REQUIREMENT
Retype word for word the line containing "Given: Open the notifications bell" and each line that follows it in the records below, through the last one, with no pictures.

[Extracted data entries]
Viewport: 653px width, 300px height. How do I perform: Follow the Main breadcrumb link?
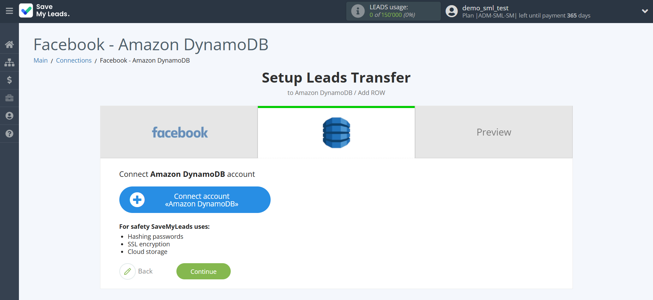(x=41, y=61)
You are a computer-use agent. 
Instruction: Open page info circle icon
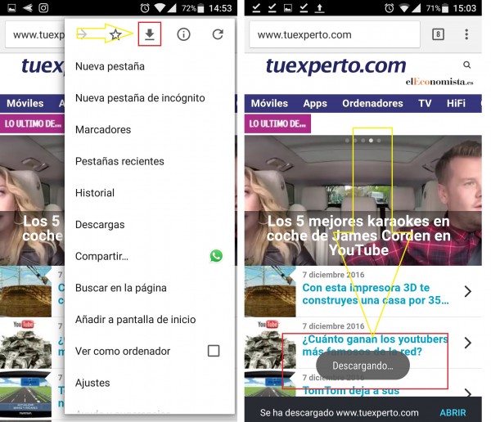[183, 34]
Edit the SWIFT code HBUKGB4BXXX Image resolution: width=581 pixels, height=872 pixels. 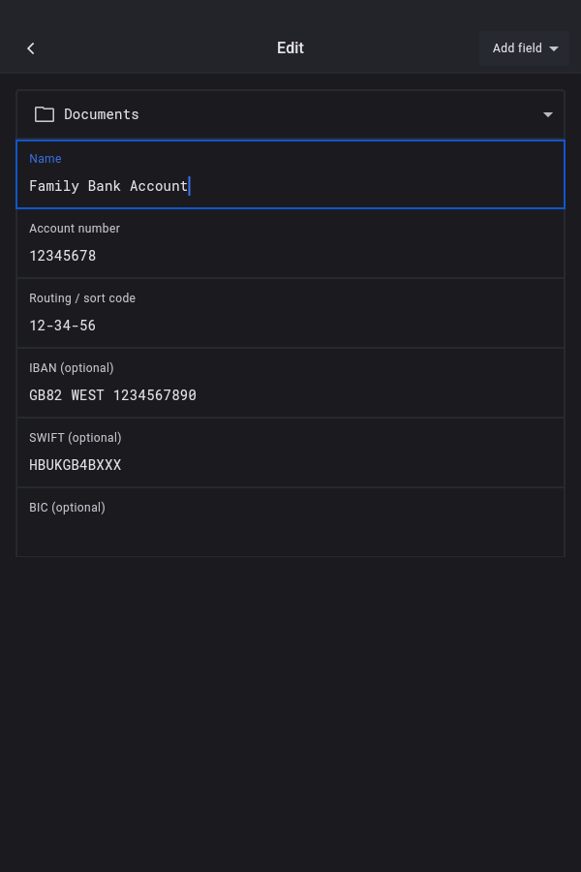tap(76, 465)
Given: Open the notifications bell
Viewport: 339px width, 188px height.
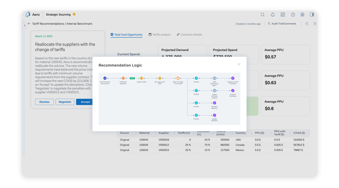Looking at the screenshot, I should (273, 15).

TASK ANSWER
Given: Open the notifications bell
Viewport: 339px width, 188px height.
Looking at the screenshot, I should (273, 15).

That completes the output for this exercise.